■ Text excerpt:
Re: Wood Ducks

To: Andrew Patrick <>
Subject: Re: Wood Ducks
From: James Davis <>
Date: Sat, 20 Jun 1998 15:14:00 +1000 (EST)

   The simplest interpretation would be that you witness a visual display
apparently used to assert dominance within a group (the lowered head and, 
of course, charging indicates overt-offensive aggression).
Social-dominance hierarchies are not uncommon in species that flock.
Body size, age and sex are usually the three most important factors that
determine position in a social-dominace hierarchy: large over small, male
over female, age over youth, etc. In some species, the more dominant
individuals are also the most colourful and brightest.  In fact, the size
of a plumage "status badge" are often used to mediate social interactions
within a flock. In Australian Wood Ducks, I have wondered if the darkest
of the male's head signalled status within a foraging flock (just a guess,
perhaps others can refute or confirm this idea).
 Did you happen to notice if the ducks were fighting over food?  There is
a possibility that you witnessed the beginning of courtship proceedings
between a pair of ducks. Did the "charging" male and female stay together?
Does anyone know if Wood duck mate for life and when they nest, etc.  I
hope this helps.

■ Provided material:
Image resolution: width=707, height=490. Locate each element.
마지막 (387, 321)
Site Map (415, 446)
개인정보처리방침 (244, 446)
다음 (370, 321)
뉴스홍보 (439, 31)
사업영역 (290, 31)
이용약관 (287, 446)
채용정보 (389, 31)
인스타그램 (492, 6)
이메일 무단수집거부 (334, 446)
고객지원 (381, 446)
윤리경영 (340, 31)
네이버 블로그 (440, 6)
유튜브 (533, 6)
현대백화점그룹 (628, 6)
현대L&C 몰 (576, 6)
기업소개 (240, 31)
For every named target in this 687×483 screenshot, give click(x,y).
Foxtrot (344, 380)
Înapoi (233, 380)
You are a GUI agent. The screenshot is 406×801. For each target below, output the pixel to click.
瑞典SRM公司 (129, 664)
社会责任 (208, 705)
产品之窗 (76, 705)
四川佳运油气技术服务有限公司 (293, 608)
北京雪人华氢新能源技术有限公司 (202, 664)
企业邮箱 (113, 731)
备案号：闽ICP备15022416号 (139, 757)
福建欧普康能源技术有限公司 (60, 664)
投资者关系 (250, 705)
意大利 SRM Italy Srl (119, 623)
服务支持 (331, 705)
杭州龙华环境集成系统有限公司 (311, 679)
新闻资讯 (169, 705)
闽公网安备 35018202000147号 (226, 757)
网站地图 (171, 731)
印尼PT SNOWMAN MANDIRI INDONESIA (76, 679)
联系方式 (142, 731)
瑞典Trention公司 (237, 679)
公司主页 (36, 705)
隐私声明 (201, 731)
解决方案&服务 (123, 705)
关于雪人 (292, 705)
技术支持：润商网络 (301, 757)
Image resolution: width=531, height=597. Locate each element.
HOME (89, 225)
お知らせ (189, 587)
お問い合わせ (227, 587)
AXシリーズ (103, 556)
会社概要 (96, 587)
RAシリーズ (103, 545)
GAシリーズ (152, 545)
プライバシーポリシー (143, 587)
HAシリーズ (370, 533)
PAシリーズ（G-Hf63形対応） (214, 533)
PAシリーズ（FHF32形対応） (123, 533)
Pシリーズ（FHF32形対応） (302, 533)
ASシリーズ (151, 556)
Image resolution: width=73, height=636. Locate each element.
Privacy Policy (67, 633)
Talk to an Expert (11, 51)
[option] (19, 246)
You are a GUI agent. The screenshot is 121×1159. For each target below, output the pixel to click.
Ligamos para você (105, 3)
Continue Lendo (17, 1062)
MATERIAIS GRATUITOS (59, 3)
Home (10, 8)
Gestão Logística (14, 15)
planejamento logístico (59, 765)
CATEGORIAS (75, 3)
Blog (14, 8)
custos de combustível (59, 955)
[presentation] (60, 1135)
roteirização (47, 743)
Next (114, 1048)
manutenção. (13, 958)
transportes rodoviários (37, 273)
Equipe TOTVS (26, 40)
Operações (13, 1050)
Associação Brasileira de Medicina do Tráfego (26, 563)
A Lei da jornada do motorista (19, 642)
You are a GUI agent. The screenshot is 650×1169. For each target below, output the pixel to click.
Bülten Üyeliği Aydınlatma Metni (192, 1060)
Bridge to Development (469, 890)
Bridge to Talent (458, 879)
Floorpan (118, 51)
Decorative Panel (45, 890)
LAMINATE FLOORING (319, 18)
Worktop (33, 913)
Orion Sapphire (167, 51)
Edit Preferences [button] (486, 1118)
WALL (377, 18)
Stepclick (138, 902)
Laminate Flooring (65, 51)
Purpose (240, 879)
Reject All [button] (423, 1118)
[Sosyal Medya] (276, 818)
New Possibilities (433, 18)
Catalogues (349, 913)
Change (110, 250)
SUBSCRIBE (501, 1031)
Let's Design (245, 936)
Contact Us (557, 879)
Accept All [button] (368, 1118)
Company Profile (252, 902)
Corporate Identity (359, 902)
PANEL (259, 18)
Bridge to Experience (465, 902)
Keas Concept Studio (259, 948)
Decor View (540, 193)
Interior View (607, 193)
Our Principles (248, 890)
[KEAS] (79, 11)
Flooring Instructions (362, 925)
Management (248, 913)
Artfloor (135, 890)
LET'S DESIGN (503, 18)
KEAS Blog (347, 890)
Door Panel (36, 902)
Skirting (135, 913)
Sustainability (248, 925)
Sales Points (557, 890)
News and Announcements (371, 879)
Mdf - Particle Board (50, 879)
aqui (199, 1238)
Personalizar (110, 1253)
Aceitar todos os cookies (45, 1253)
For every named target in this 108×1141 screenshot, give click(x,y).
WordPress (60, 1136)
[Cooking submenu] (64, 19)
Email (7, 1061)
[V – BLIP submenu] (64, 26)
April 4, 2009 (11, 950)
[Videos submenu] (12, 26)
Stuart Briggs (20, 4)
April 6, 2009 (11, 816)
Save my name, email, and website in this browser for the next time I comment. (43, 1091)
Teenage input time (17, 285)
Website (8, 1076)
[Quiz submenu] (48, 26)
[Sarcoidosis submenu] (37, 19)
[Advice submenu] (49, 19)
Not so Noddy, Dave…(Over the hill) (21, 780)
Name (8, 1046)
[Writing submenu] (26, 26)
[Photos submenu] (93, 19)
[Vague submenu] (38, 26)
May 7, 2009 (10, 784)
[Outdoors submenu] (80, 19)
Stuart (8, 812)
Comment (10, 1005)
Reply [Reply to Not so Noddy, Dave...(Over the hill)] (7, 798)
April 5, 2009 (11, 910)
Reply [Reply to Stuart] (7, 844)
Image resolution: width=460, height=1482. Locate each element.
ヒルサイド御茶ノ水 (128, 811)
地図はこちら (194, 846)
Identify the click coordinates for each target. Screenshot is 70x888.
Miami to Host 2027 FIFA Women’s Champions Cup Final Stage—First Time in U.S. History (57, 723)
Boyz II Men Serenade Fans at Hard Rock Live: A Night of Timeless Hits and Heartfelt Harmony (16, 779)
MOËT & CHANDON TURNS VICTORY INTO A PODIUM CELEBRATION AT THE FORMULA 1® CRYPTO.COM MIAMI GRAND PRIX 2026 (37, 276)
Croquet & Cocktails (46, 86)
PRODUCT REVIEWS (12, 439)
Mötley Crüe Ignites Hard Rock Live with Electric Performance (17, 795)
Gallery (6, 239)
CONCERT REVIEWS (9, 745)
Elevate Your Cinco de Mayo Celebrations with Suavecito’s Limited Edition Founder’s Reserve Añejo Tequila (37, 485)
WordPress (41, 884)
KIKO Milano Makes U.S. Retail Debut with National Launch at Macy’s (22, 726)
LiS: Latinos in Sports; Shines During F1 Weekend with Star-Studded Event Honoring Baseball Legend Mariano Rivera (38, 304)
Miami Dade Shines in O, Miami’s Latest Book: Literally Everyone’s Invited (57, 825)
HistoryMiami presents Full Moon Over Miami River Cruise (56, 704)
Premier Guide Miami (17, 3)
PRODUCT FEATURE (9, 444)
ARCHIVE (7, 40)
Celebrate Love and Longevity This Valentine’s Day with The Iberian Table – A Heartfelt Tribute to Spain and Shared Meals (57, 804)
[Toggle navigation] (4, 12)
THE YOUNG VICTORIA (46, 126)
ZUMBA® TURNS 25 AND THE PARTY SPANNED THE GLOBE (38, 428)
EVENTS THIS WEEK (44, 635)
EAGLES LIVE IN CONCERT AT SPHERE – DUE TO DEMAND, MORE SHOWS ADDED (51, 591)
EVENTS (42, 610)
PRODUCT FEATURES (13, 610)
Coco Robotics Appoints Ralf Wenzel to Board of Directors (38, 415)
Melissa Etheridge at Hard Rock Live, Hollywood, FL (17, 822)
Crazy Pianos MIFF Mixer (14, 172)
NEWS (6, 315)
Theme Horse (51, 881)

■ Set of tasks:
a) In the Wood Ducks email, list the factors named as usually the most important in determining position in a social-dominance hierarchy.
b) Continue the Wood Ducks email after its final sentence.

■ Outputs in order:
a) Body size, age and sex

b)
Cheers, Jim   

Dr. Wm. James Davis, Editor
Interpretive Birding Bulletin

On Sat, 20 Jun 1998, Andrew Patrick wrote:

> Irene Denton says 'hello guys'. She hopes to get a new, permanent job soon
> and
> receive email again.
> Last weekend at Kenthurst, Sydney I observed a group of 24 Wood Ducks (9
> female, 15 male) grazing on the lawn, as they often do.  Some of the birds
> (both male and female) bobbed their heads up and down with bill wide open
> and making a bit of a cry at the same time. Occassionally they lowered their
> heads so their necks were horizontal with the ground and, again with bill
> open, would charge at another bird. Both males and females did this. One
> male charge a female, she jumped in the air and then charged him back.
> Despite this, the group stayed more or less together as they drifted from
> one part of the garden to the next.
> Why were they doing this?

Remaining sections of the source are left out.